Hmm, my reading of 7482bis suggests that the bit after /autnum/ should
be an actual AS number, not a handle.  But it doesn't seem to give much
guidance on how to represent a block of AS numbers as opposed to a
single one within a block...

   *  type -- a string containing an RIR-specific classification of the
      autnum

(nit) is this the RIR's classification of the number itself, or the
allocation/registration?

Section 10

I think that sometimes we see "-bis" documents that just say "IANA has
updated the registrations made by RFCXXXX to refer to this document",
but I don't particularly mind repeating the registration information in
the now-primary reference document.

Section 10.1

      Published specification: RFC 7483

Presumably we want this updated to the rfc-to-be?

Section 10.2.4

      Description: The entity object instance represents a third party
      through which the registration was conducted (i.e. not the
      registry or registrar).

(nit/side-note) I am pretty sure the RFC Editor is going to add the
comma back after "i.e." (but expect that leaving it for them to do will
cause the right thing to happen).  Perhaps we should ask IANA and the
RFC Editor to get on the same page...

Section 13.1

   The default text encoding for JSON responses in RDAP is UTF-8
   [RFC3629], and all servers and clients MUST support UTF-8.

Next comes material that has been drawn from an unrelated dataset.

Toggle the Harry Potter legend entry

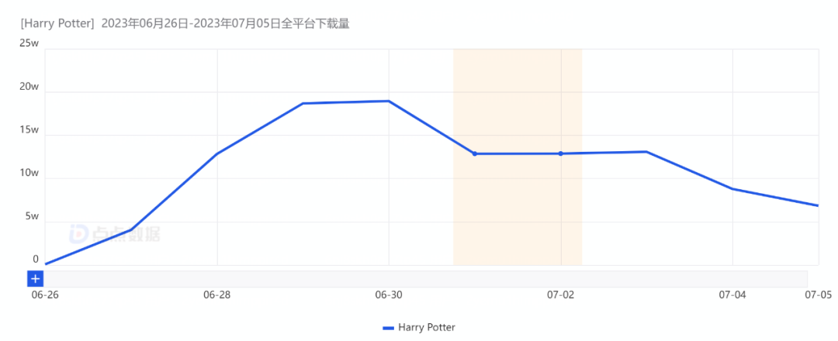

(I note that UTF-8 preference is one of the things that changed from RFC
7159 to RFC 8259, so this may be redundant now.  I didn't think about it
very hard and don't expect anyone else to, as there's no harm in leaving
it alone.)

Section A.1

   The following is an elided example of a registrant with information
   changed to reflect that of a third party.

   {
     ...
     "entities" :
     [
       {
         "objectClassName" : "entity",
         "handle" : "XXXX",
         ...
         "roles" : [ "registrant", "administrative" ],
         "status" : [ "proxy", "private", "obscured" ]

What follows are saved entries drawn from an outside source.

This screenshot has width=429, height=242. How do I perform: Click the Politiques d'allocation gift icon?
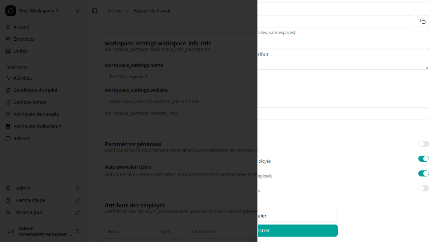coord(8,126)
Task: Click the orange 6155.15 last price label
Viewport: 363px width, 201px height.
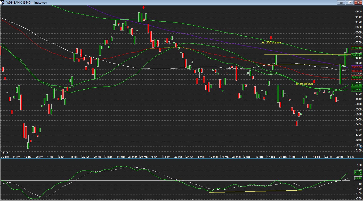Action: 357,48
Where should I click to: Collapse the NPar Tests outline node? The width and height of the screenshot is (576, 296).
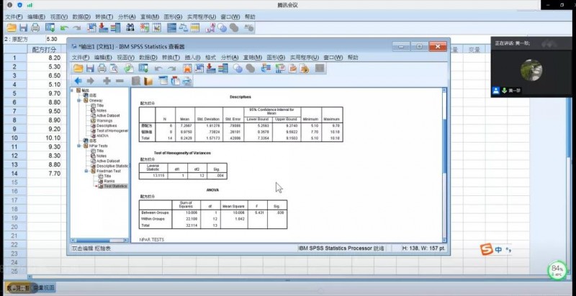pos(78,145)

(editorial) it might be nice to show a little more, so that we can
contrast "Joe User" with "Anonymizing Proxy Service" (or whatever).

Section A.1

             ["email",
               { "type":"work" },
               "text", "[email protected]"

I wonder if the 'example' TLD might be more apropos for this case (e.g.,
[email protected]).  (The link might be altered
similarly as well.)

Section D

   DNSSEC provides data integrity for DNS through the digital signing of
   resource records.  [...]

It also provides source authenticity, which is equally important.